6
Diagnosis
1. The Panel recommends using multiple diagnostic approaches to
maximize the likelihood of a positive Leishmania result, using
methods such as visualization of the characteristic amastigote in
smears or tissue (histopathology); parasite isolation by in vitro
culture; molecular detection of parasite DNA; and, for VL, serologic
testing (see Recs. 5, 6, 9, 21, 22 and Table 2). Simultaneous testing
for other diagnoses (eg, by histopathology and culture) should be
considered (S-L).
2. The Panel recommends attempting parasite isolation with the
assistance of reference laboratories. The Panel recommends that
clinicians contact their leishmaniasis reference laboratory before
collecting specimens (Table 2). If Leishmania parasites are isolated
in culture, reference laboratories can identify the species by DNA-
based assays or isoenzyme analysis (S-L).
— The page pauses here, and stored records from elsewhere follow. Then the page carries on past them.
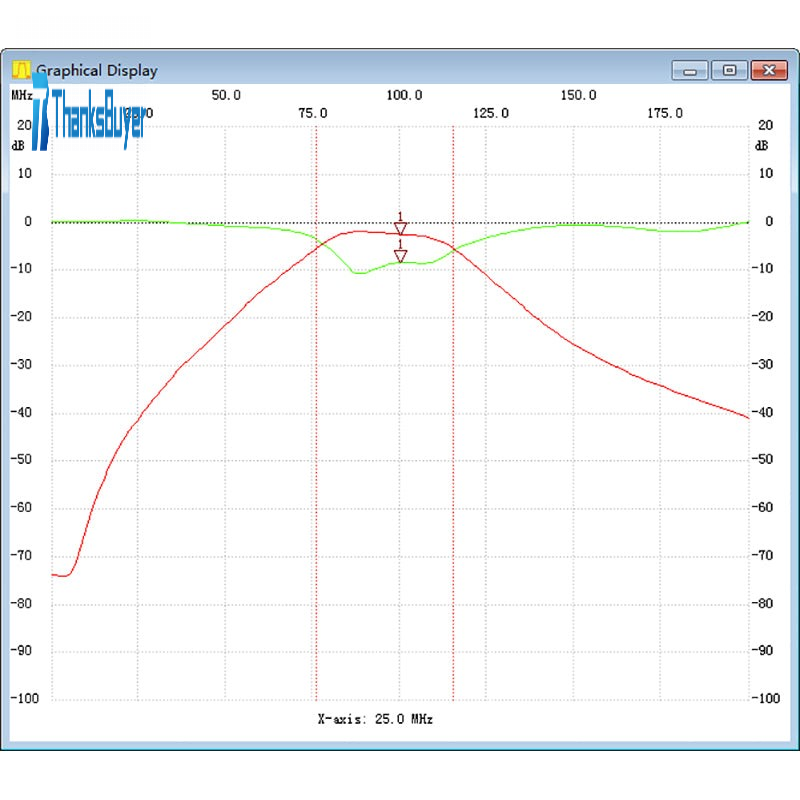Maximize the Graphical Display window
Screen dimensions: 800x800
click(729, 70)
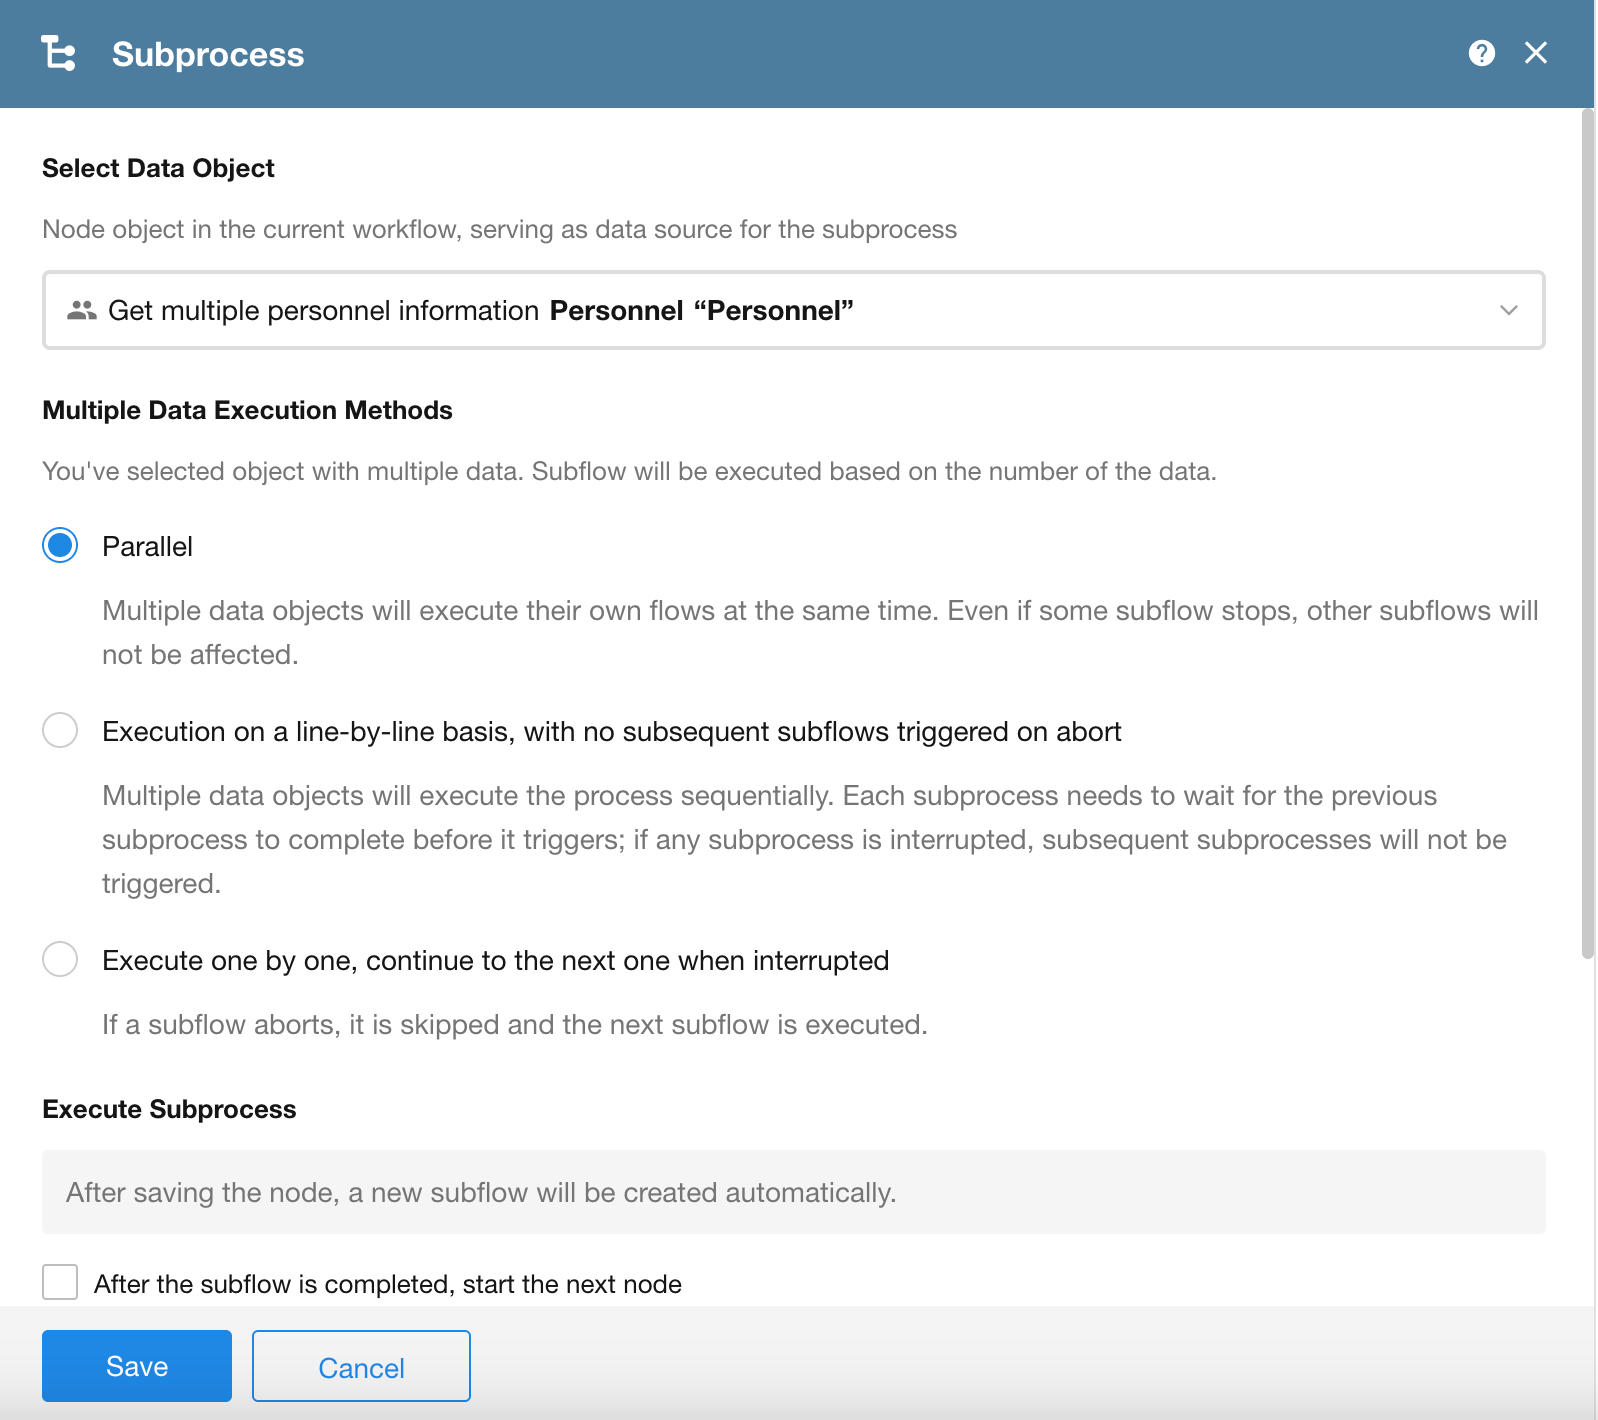Image resolution: width=1598 pixels, height=1420 pixels.
Task: Click the 'Execute one by one, continue' label text
Action: [495, 961]
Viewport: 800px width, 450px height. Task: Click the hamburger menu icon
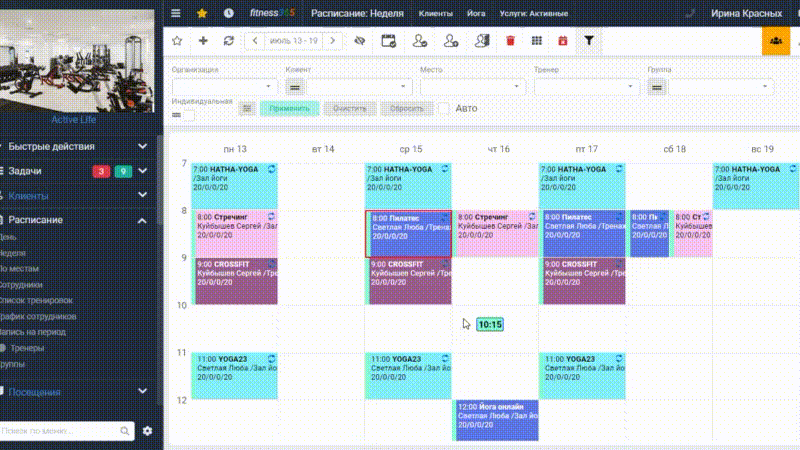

3. Molecular amplification assays typically should be performed
because they are the most sensitive Leishmania tests currently
available (see Recs. 6) (S-M).
4. Leishmania skin testing is NOT recommended or available in the
United States or Canada. There are no standardized, approved, or
commercially available skin-test products in North America (S-VL).
5. The Panel suggests that identification of the infecting parasite to
the species level be attempted in cases of suspected CL. Species
identification may help inform clinical management decisions for
individual persons (eg, whether and how to treat) (W-M).
6. DNA-based assays should be performed, especially if other
diagnostic testing is unrevealing. They are emerging as the most
sensitive assays for the diagnosis of leishmaniasis (S-M).